New rules would ensure safety of infant formula
WASHINGTON (AP) -- The Food and Drug Administration is laying out new requirements to ensure the safety of infant formula.
The rules announced Thursday are designed to make sure that formula manufacturers test their products for salmonella and other pathogens before they are distributed. They would also require formula companies to include specific nutrients, including proteins, fats and vitamins.
Most formula manufacturers follow these practices already, but the rules will ensure that new formulas on the market also comply with the requirements. It would also allow the FDA to better enforce those requirements.
"The FDA sets high quality standards for infant formulas because nutritional deficiencies during this critical time of development can have a significant impact on a child’s long-term health and well-being," said Michael Taylor, the FDA’s deputy commissioner for foods.
The rule would require manufacturers to provide data proving that their formulas support normal physical growth and that ingredients are of sufficient quality.
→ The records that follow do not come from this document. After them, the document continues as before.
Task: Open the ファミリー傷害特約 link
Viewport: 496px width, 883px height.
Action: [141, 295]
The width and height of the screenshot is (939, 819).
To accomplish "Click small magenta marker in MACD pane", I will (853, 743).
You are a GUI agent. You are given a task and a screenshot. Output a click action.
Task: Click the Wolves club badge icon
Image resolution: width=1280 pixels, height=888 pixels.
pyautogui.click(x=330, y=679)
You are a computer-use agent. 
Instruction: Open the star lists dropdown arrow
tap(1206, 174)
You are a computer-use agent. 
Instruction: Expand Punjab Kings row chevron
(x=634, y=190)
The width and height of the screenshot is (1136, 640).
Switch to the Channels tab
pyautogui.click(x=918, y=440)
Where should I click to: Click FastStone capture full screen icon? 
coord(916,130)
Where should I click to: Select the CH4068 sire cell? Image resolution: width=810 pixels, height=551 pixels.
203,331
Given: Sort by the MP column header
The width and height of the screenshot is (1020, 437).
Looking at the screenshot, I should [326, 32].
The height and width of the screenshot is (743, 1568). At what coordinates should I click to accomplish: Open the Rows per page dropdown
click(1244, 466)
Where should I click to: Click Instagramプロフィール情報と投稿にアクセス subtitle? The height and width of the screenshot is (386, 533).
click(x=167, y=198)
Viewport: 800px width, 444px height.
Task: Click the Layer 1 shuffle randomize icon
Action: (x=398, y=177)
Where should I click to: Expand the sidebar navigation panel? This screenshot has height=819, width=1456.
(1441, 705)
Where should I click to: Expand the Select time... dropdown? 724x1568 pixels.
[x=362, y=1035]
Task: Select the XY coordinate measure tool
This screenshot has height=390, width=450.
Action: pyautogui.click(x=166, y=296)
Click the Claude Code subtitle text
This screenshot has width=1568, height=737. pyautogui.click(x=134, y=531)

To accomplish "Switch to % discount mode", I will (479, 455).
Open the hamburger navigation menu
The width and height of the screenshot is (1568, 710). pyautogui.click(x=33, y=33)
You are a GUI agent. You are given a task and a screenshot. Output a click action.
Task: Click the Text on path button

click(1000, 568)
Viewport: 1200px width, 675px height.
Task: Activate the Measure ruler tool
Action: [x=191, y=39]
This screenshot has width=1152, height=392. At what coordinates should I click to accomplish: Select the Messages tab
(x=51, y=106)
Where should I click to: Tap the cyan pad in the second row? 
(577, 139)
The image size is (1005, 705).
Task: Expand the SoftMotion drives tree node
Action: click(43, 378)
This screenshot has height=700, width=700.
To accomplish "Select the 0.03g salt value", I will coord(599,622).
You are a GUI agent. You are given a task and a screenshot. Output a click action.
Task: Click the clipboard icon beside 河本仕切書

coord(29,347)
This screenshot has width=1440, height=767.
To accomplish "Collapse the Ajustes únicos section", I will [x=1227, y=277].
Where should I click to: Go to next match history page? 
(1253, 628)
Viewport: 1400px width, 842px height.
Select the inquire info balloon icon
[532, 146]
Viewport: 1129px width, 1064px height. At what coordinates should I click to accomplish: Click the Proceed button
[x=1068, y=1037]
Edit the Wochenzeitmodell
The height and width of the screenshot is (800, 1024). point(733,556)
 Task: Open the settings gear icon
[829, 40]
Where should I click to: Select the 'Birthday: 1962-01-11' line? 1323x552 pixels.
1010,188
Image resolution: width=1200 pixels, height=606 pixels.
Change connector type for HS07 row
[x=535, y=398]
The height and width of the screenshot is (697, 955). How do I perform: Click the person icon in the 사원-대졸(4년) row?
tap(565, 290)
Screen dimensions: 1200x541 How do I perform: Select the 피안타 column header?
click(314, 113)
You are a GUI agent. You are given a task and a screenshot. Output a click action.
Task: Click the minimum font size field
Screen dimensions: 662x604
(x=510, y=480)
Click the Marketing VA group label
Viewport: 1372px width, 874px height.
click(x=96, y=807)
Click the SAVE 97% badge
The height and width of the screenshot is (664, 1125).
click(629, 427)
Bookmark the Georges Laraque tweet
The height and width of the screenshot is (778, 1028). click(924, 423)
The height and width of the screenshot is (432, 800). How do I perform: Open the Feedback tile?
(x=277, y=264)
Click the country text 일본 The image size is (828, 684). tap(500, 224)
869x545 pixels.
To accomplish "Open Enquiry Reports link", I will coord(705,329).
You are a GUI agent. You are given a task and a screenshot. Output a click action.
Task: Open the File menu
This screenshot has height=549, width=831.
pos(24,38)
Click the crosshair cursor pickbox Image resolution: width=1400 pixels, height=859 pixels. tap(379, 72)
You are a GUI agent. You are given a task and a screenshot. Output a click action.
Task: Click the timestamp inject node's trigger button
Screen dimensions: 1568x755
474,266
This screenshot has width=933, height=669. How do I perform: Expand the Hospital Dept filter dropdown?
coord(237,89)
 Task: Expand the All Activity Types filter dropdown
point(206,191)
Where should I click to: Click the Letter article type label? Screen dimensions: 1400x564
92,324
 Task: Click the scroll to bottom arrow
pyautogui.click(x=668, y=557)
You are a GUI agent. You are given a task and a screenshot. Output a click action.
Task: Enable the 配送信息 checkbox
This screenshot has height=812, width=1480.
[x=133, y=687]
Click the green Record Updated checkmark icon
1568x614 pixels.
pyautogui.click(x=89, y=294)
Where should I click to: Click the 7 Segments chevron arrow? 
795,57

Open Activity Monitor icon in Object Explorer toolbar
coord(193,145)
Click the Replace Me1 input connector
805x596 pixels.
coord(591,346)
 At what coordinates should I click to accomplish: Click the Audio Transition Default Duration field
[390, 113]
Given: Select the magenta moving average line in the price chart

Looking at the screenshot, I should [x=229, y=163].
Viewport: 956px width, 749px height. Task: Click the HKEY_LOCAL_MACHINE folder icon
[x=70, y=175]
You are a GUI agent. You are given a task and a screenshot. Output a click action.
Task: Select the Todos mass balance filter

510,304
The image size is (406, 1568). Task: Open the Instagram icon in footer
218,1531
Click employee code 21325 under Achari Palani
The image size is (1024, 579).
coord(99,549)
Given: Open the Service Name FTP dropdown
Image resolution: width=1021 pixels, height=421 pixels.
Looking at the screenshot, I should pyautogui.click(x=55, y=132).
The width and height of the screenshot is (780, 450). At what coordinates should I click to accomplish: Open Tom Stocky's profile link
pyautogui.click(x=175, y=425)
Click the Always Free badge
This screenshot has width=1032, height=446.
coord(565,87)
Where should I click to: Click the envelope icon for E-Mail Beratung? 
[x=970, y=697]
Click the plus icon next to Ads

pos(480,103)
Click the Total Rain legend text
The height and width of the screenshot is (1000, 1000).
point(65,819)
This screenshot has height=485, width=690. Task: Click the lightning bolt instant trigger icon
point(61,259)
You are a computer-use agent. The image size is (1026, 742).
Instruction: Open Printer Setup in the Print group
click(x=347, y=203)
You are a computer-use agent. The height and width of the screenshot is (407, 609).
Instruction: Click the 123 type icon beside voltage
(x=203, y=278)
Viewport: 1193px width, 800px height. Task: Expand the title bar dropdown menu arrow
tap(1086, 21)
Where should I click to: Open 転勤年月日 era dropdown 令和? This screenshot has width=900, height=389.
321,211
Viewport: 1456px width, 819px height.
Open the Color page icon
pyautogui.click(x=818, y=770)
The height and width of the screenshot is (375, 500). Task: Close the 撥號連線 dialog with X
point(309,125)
The agency said breastfeeding is strongly recommended for newborns but that 25 percent of infants start out using formula. By three months, two-thirds of infants rely on formula for all or part of their nutrition.
The FDA doesn’t approve formulas before they are marketed, but all formulas are required to have certain nutrients, and formula manufacturers must register with the agency. The FDA also conducts annual inspections of facilities that manufacture infant formula -- far more often than the agency does inspections of other food facilities.